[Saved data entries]
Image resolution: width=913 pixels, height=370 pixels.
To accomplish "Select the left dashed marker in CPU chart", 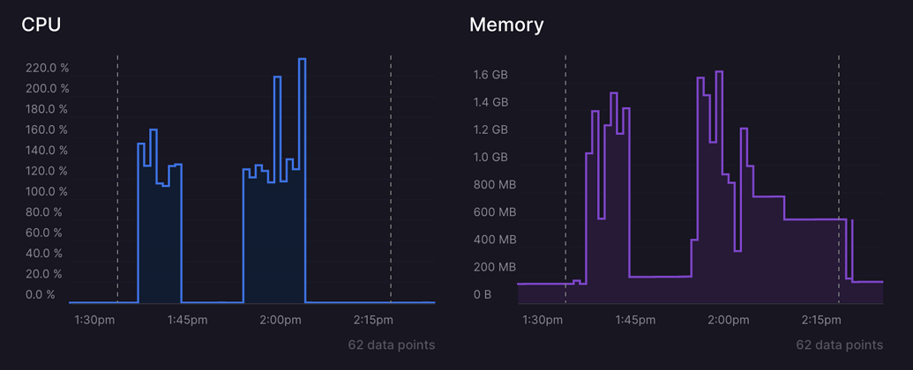I will [117, 176].
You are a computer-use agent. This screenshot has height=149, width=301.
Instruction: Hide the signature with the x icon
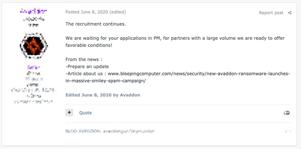286,131
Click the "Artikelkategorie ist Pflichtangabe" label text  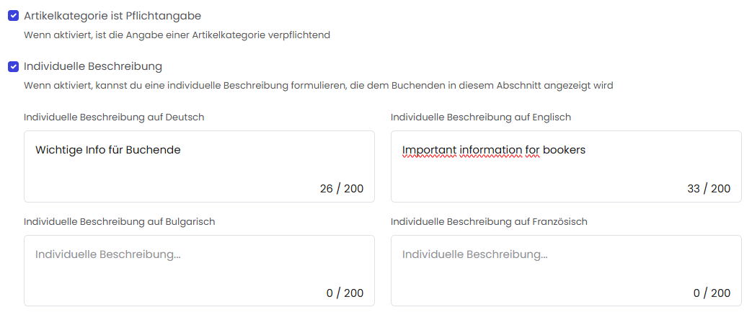(112, 15)
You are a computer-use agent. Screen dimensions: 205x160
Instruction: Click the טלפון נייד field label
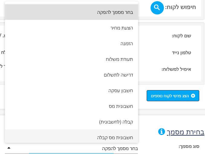pos(181,52)
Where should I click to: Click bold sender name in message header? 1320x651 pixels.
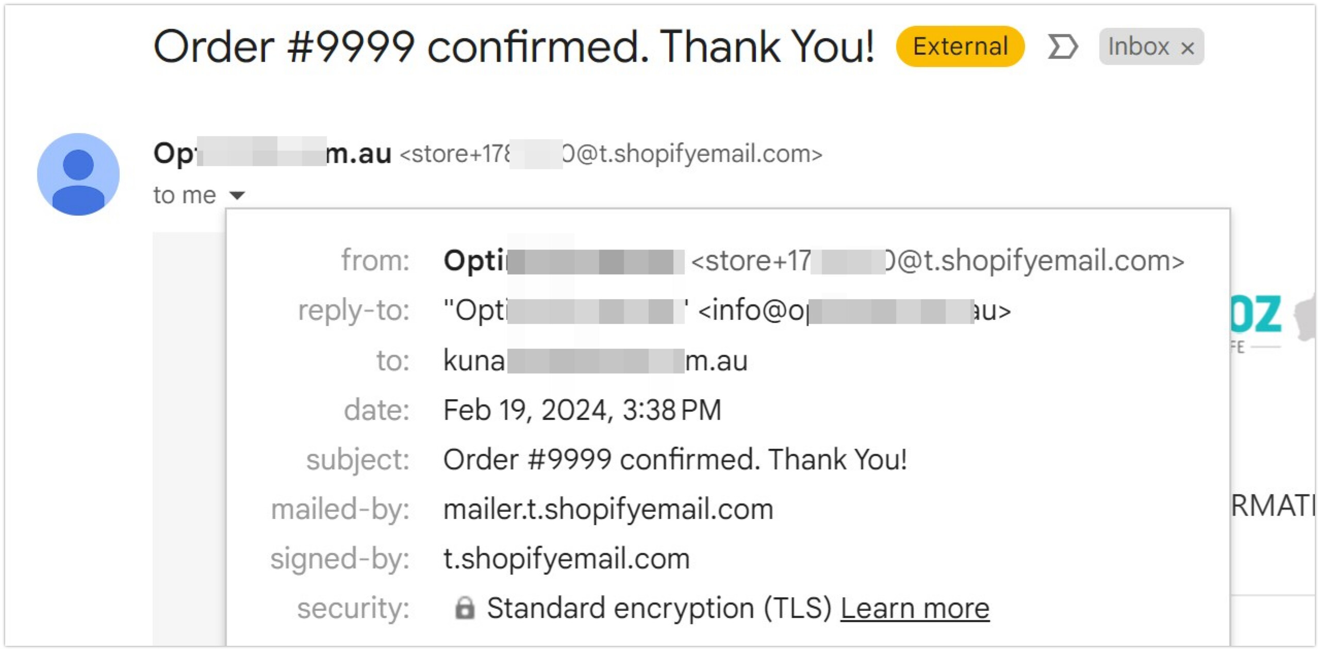pos(272,153)
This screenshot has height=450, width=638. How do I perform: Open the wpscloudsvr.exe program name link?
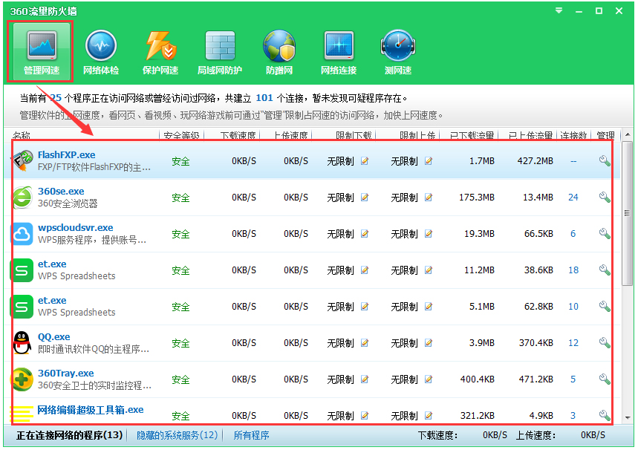75,228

- _PROBLEM TO WORK ON_: Among the lines above, which contain the word "computer"? Copy every one.

- _TASK SOLUTION_:
You are a computer-use agent. This screenshot has height=149, width=301.
You are a computer-use agent. Screen dimensions: 205x160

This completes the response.